Mike Florio and Myles Simmons explain why the gambling policy issues have emerged as the most surprising narrative in the offseason, along with the Cardinals dysfunction and Tom Brady developments.

A minor headline (even in the slow times) emerged recently when it was announced that the East-West Shrine Bowl had moved to The Star in Frisco, Texas. It felt like nothing more than the latest effort by Cowboys owner Jerry Jones to have more everything at his team’s sprawling practice facility.

But there’s a hidden benefit to the move, one that was pointed out to PFT this week, given all the recent talk about players and gambling.

For two years, the East-West Shrine Bowl was played in Las Vegas. It happened after the NFL “partnered with” (basically, took over) the game.
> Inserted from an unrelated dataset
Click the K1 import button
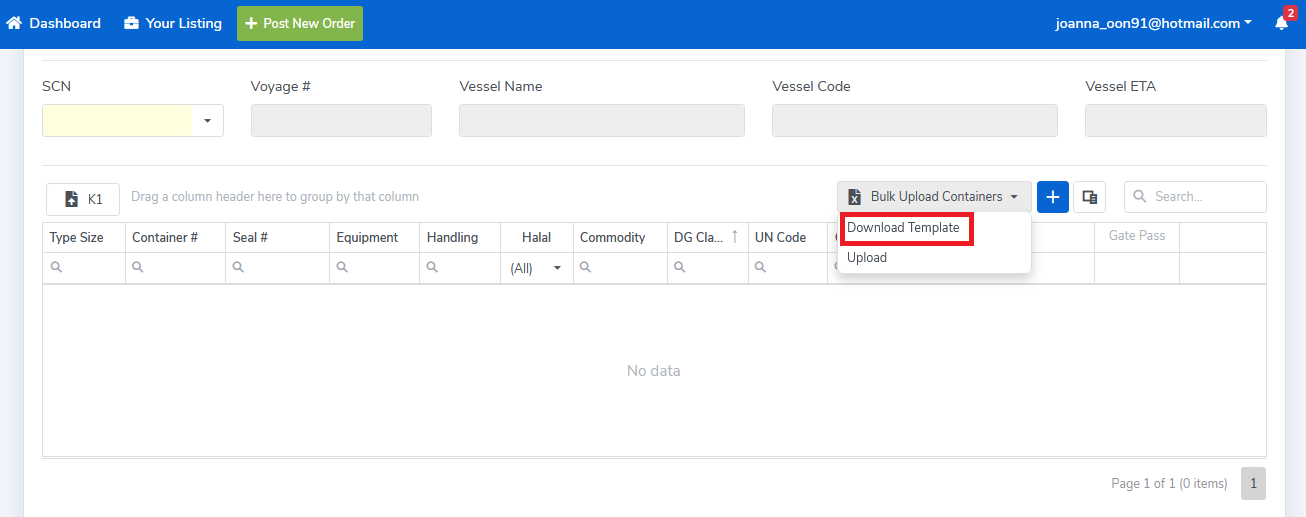The image size is (1306, 517). pyautogui.click(x=83, y=199)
It was shifted to Las Vegas as part of Pro Bowl week.

At a time when the NFL needs all players to understand the limits and contours of the gambling policy, putting the game in Las Vegas was hardly the ideal way to introduce them to pro football.

Per the source, the meeting rooms were “literally steps” from table gaming, and they stayed at the Luxor Hotel & Casino.

It simply adds to the confusion that players necessarily experience when trying to figure out what is and isn’t allowed, and when trying to understand what is and isn’t proper. The league makes many millions from sports books. Multiple owners of teams have ownership interests in those same sports books. But the players have different rules -- rules that are poorly communicated through a haze of tone-deaf conflicts of interest and rank hypocrisy.

It’s almost as if the league doesn’t want to be as blunt as it needs to be with the players about the situation, for fear of making the do-as-we-say-not-as-we-do nature of the situation even more obvious.

Even if the move to Frisco had nothing to do with getting incoming players away from a place where gambling is inherently pervasive and the message is hopelessly mixed, it was a useful incidental benefit. At every level, the league needs to get smarter about gambling -- from educating players to creatively and proactively anticipating potential problems, and solving them.

One major scandal could become a massive threat to the league. While not necessarily existential, the aftermath could dramatically alter the manner in which the NFL controls its own business. And it could potentially put one or more people behind bars.